The MDC will now either sink or swim on its ability to convince the nation that its ideas for resolving the country’s political and economic problems are achievable. In recent months, the splintered MDC and other civil society groups have been accused of running out of ideas to solve Zimbabwe’s multiple crises.
"In the past year, both MDC factions have managed to survive under repression, but the challenge they face now is how can they bring in a new dispensation to stem the economic crisis. It is high time they came together," said Robertson.
He said the proposal by the MDC faction led by Morgan Tsvangirai of a transitional government that would pave the way for internationally supervised elections was a realistic compromise and could be the starting point for re-establishing some kind of stability from which to launch a more general recovery. He said the proposal might be welcomed by ZANU PF moderates, who know Mugabe has to go sooner or later.

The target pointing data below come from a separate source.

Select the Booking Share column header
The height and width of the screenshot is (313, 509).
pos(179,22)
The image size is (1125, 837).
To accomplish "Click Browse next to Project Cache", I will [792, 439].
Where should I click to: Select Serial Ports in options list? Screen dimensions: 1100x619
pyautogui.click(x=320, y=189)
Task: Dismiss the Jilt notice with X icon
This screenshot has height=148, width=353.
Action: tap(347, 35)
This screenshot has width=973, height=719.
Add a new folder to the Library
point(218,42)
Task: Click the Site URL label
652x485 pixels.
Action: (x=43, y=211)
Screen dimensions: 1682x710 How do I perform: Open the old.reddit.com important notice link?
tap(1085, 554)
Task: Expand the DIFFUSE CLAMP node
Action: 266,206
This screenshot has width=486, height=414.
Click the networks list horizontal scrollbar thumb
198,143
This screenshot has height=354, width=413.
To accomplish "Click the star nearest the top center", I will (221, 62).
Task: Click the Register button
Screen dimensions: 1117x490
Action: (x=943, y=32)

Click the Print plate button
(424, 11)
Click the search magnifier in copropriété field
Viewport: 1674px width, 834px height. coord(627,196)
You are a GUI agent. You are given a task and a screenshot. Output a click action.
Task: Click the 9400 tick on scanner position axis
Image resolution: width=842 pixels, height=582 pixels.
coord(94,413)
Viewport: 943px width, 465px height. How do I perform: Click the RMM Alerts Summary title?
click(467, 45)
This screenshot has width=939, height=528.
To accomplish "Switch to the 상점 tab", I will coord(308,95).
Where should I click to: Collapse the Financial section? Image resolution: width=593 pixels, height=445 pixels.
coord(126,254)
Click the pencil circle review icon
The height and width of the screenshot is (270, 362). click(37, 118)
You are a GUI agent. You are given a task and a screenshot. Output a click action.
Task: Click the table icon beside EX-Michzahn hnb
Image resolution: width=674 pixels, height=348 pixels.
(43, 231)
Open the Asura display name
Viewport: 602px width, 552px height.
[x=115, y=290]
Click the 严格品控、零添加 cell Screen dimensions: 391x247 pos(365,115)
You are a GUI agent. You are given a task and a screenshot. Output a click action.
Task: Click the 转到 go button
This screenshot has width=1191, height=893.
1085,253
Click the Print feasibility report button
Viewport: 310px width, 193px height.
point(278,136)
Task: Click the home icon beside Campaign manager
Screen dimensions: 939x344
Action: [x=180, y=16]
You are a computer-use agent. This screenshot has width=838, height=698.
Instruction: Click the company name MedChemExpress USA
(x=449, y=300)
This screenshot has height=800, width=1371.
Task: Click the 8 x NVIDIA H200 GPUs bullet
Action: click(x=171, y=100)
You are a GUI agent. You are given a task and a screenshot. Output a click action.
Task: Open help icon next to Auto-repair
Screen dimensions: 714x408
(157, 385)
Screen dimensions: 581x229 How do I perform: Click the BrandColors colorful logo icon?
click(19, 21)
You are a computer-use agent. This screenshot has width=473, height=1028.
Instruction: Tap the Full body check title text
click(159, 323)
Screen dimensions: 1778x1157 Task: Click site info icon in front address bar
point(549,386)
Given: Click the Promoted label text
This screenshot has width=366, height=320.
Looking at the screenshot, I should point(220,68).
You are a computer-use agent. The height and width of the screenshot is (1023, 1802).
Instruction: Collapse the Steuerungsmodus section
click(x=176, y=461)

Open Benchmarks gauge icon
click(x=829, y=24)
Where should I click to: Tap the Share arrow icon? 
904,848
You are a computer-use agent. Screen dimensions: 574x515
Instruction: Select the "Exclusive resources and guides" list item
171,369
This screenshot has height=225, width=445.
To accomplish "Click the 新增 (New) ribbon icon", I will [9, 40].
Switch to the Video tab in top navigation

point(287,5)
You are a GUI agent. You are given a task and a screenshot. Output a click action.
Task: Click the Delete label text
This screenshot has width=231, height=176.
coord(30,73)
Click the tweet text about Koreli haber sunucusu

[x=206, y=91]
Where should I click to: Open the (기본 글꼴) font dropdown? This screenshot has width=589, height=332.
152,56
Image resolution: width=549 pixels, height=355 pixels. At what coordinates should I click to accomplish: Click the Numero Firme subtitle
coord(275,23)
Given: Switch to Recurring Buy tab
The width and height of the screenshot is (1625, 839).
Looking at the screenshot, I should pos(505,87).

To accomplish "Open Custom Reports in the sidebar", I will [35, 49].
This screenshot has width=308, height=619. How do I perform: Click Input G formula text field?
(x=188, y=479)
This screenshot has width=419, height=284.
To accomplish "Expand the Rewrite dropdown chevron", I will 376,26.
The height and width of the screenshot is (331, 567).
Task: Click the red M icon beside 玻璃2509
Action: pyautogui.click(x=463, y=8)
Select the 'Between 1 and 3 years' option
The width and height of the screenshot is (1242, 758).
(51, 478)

"The international community is not going to deal with Zimbabwe while Mugabe is still on board. Anyone else will do instead. The situation is desperate and every effort has to be made to avert a social upheaval this year," said Robertson.
The first sign of that upheaval is a countrywide strike by doctors demanding salary increases of 8,000 per cent to compensate for earnings eroded by hyperinflation. The strike has worsened the situation at public hospitals, whose administrators were already grappling with shortages of critical drugs, wholesale breakdowns of equipment because of lack of funds to buy spares, and the flight of doctors to countries such of the United Kingdom, Australia and South Africa for better pay and conditions.
At Parirenyatwa, Zimbabwe’s biggest hospital in Harare, Rita Kamungeremu pointed to her 23-year-old daughter, an AIDS patient lying motionless on the pavement near the hospital entrance, and said, “She can’t talk, eat or do anything, but there is no one attending to her.” It could almost have been an epitaph for Zimbabwe itself as 2007 begins.
David Gorimbo is the pseudonym of an IWPR contributor in Zimbabwe.